A casca é adstringente, contém elevada porcentagem de tanino e também matéria tintorial que, tratada pelo sulfato de ferro, dá tinta preta ou vermelha; seu melhor emprego está na indústria do curtume, sendo também medicinal e considerada tônica, antidiarréica e antidisentérica.
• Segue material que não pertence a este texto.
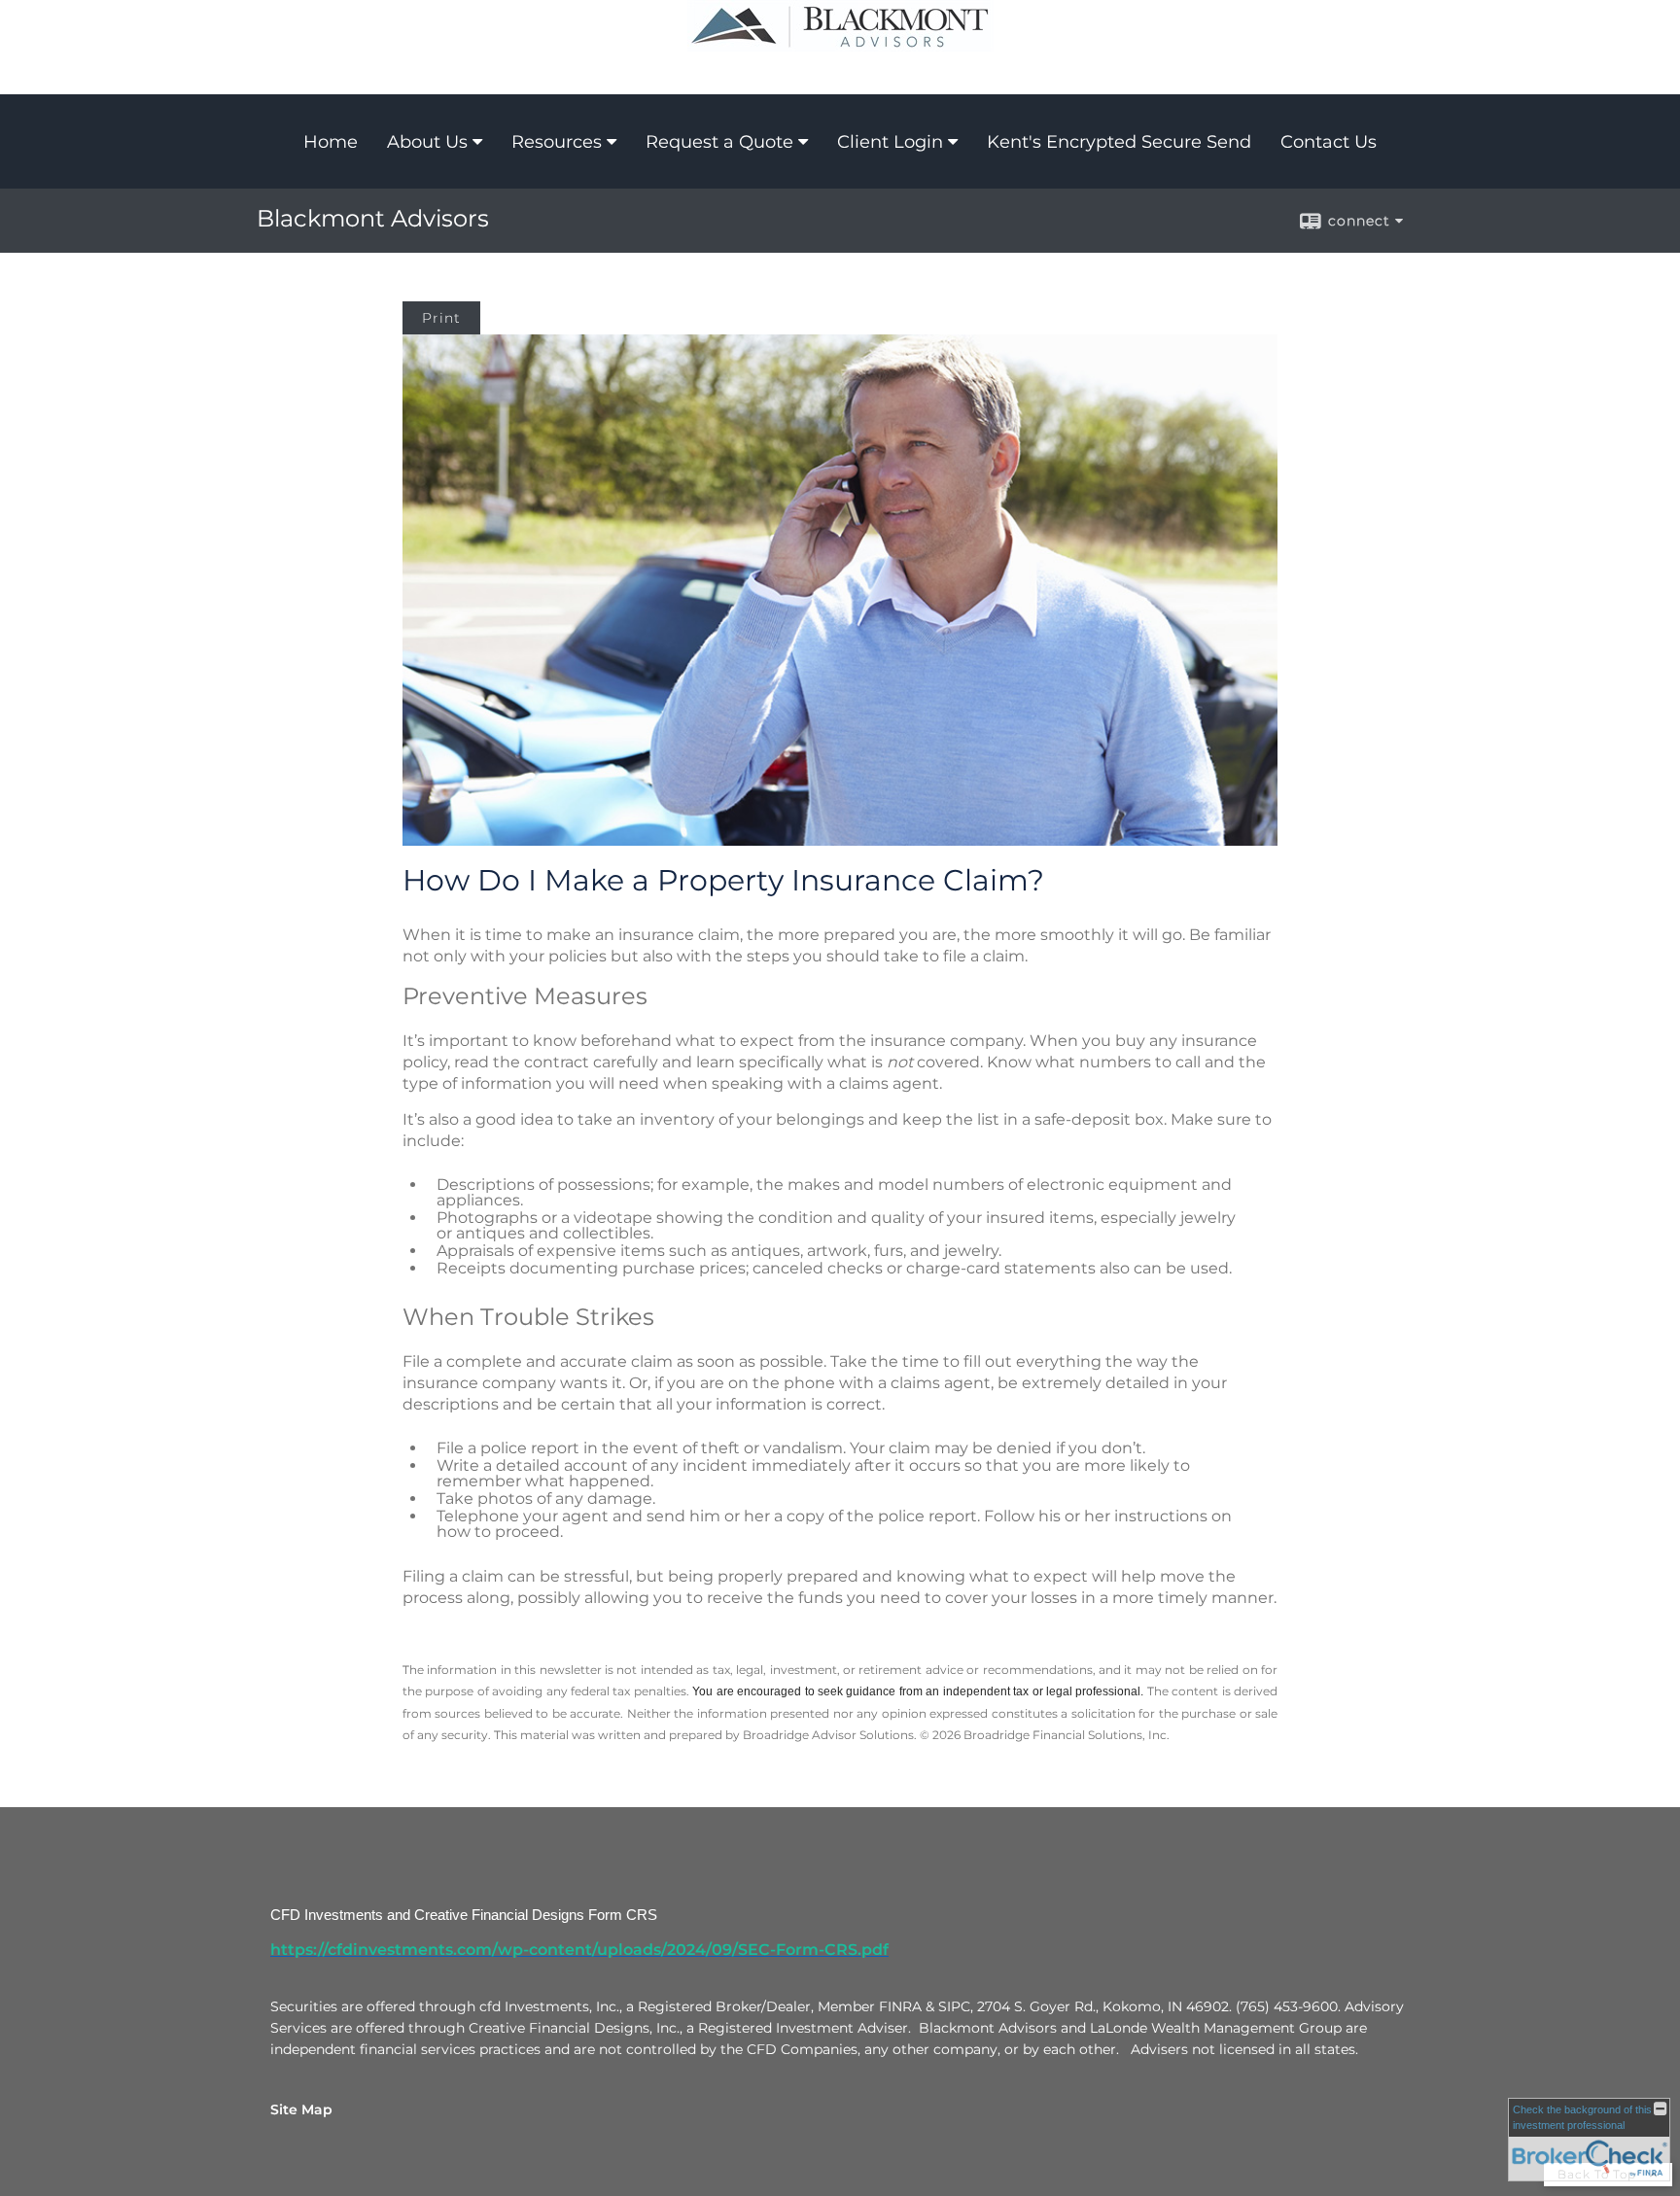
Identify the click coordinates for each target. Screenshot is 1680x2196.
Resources (556, 142)
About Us (427, 142)
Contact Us (1328, 142)
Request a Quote (719, 142)
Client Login (890, 142)
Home (330, 142)
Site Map (301, 2109)
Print (441, 318)
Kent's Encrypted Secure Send (1119, 142)
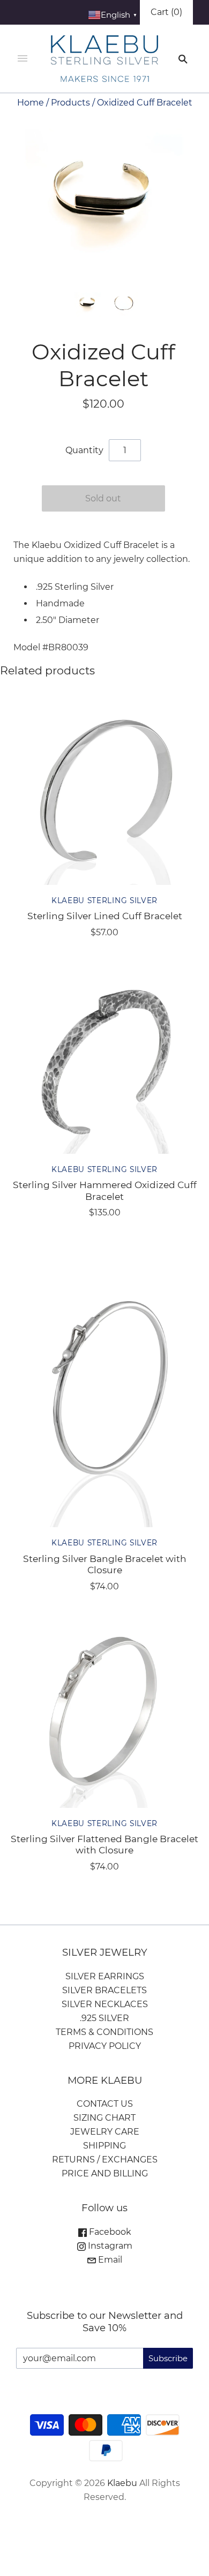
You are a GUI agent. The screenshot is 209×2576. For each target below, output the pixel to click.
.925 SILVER (104, 2018)
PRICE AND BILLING (105, 2173)
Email (109, 2260)
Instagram (109, 2246)
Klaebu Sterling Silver (104, 900)
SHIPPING (104, 2146)
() (166, 12)
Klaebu (122, 2483)
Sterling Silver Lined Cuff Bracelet (104, 915)
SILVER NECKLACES (105, 2004)
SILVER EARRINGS (104, 1976)
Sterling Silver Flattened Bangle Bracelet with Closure (104, 1844)
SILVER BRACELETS (104, 1990)
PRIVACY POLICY (105, 2046)
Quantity (84, 450)
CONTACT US (105, 2104)
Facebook (109, 2232)
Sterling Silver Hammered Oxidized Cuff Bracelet (105, 1190)
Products (70, 102)
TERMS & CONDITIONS (104, 2032)
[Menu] (22, 59)
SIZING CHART (104, 2118)
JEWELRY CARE (104, 2132)
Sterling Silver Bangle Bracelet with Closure (104, 1564)
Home (30, 102)
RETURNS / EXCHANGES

Introduzida no Brasil, há longos anos, como árvore ornamental e de sombra, então mais recomendada para os cemitérios, a sua cultura alastrou-se tanto e com tal facilidade a planta se aclimatou, que é hoje uma das árvores exóticas mais comuns nos parques e campos de todo o sul, desde Minas Gerais e São Paulo, até o Rio Grande do Sul, talvez mais disseminada em Santa Catarina; igualmente utilizada na arborização de várias cidades; cresce rapidamente (23m em 22 anos, São Paulo), adapta-se a quaisquer terrenos, embora prefira os lugares frescos e úmidos, mas não deixa de se desenvolver satisfatoriamente nas areias do litoral, sendo uma das preferidas atualmente para fixar as dunas em vários países e, principalmente, para consolidar terrenos e impedir erosões, graças ao seu sistema de radicação.